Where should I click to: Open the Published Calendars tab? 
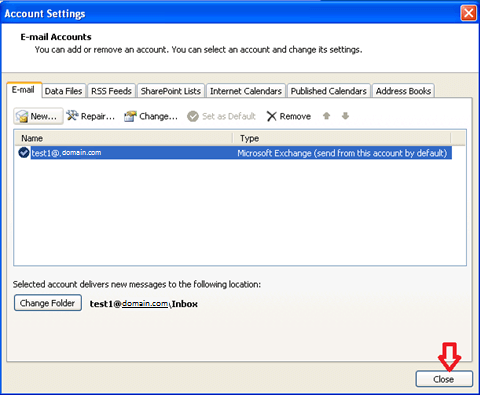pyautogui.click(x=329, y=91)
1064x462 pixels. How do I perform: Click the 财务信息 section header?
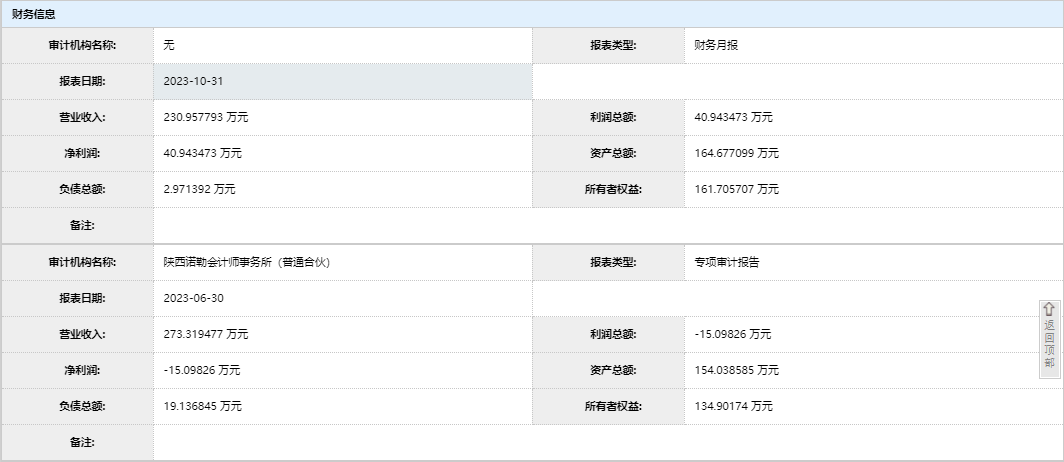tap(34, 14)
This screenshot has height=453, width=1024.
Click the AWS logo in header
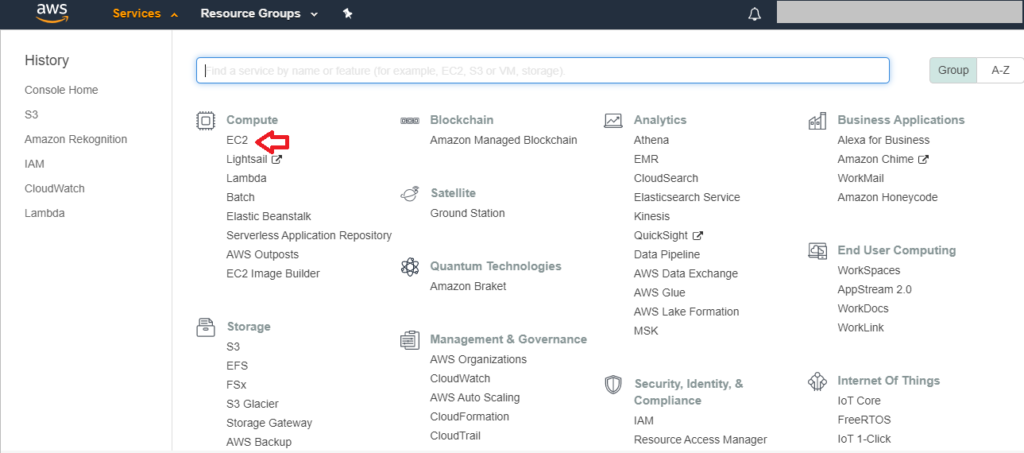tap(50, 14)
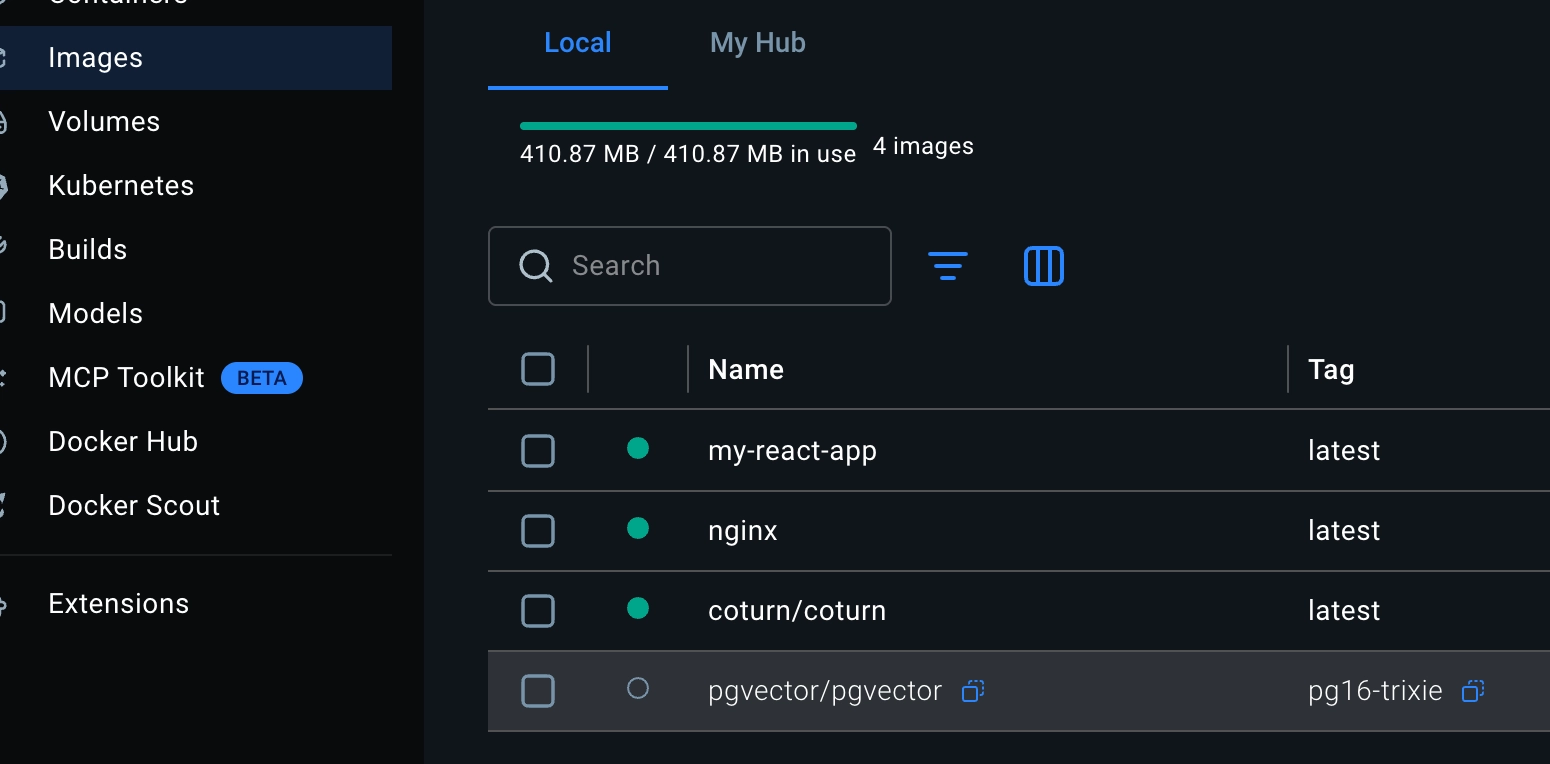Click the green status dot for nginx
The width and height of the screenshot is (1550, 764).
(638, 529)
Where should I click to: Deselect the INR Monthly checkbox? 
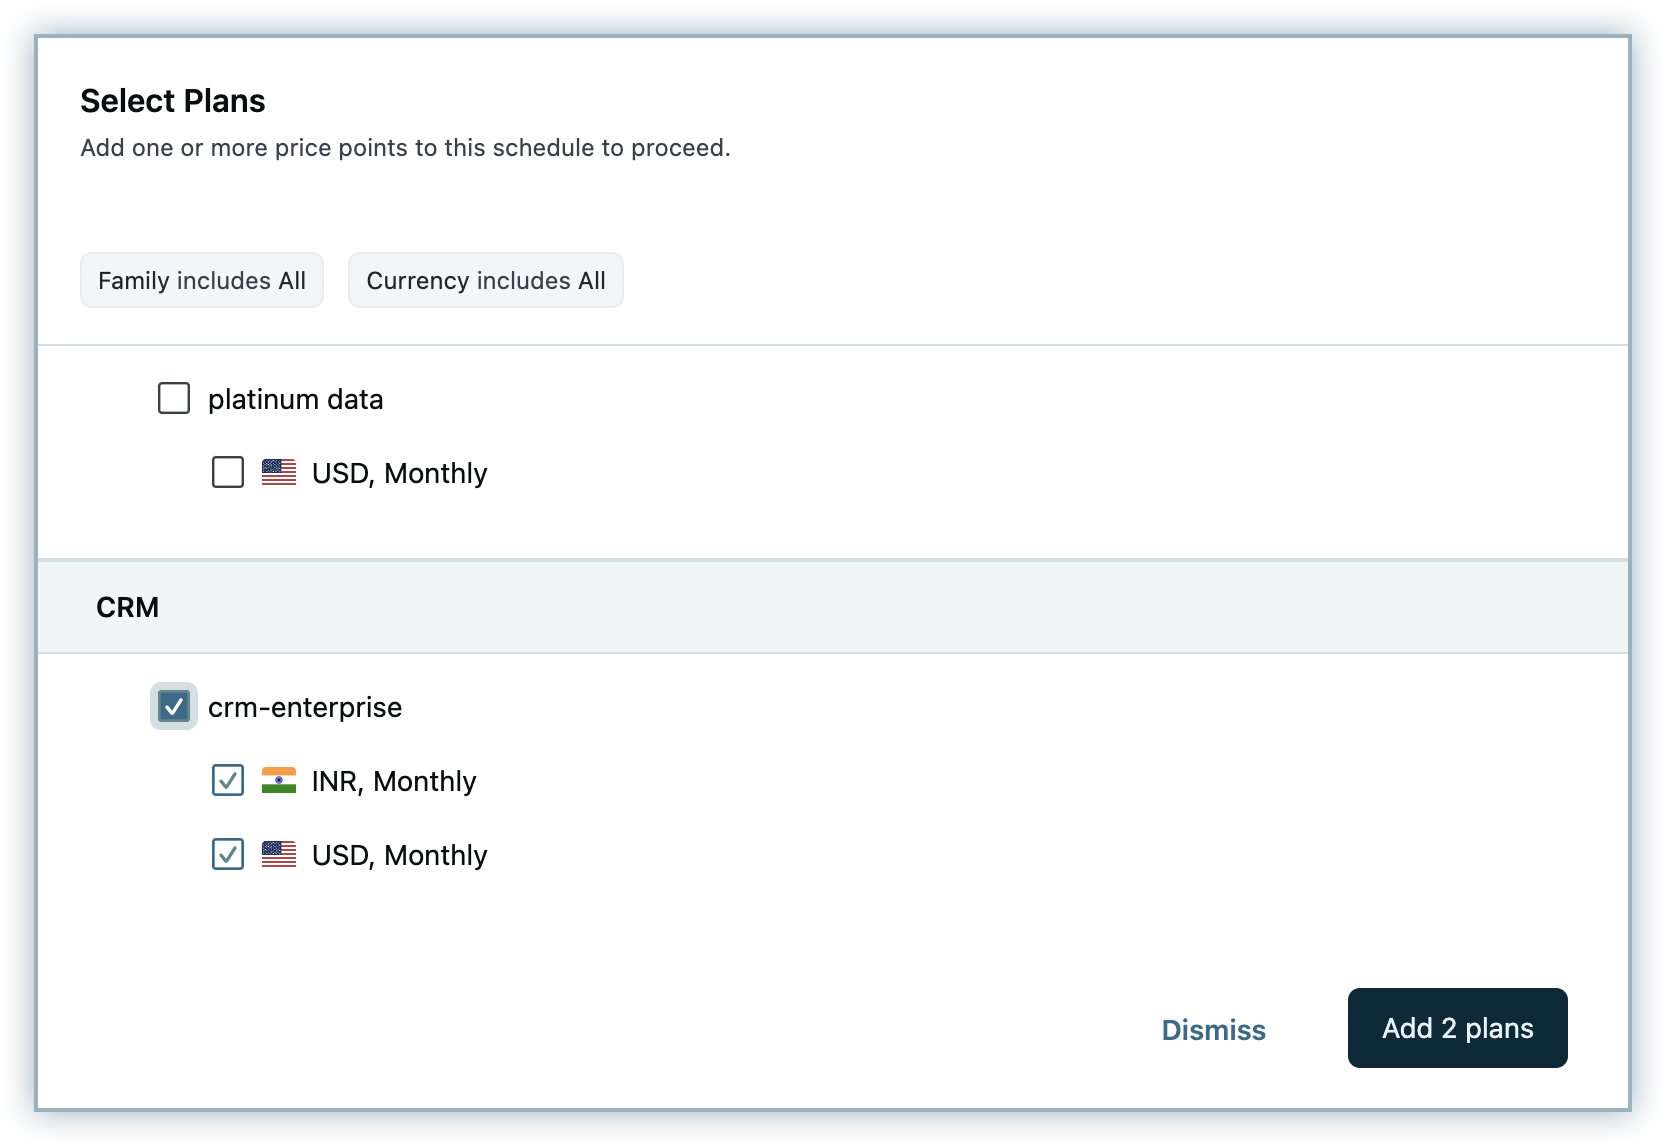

::::::

Instructions to follow
Arrange every line of the items above as a Markdown table with the columns No. and Text. Number the rows, skip blank lines, and leave out the pictures.

The completed task
| No. | Text |
|---|---|
| 1 | Where should I click to: Open the Published Calendars tab?  |
| 2 | pyautogui.click(x=329, y=91) |
| 3 | 1064x462 pixels. How do I perform: Click the 财务信息 section header? |
| 4 | tap(34, 14) |
| 5 | This screenshot has height=453, width=1024. |
| 6 | Click the AWS logo in header |
| 7 | tap(50, 14) |
| 8 | Click the green status dot for nginx |
| 9 | The width and height of the screenshot is (1550, 764). |
| 10 | (638, 529) |
| 11 | Where should I click to: Deselect the INR Monthly checkbox?  |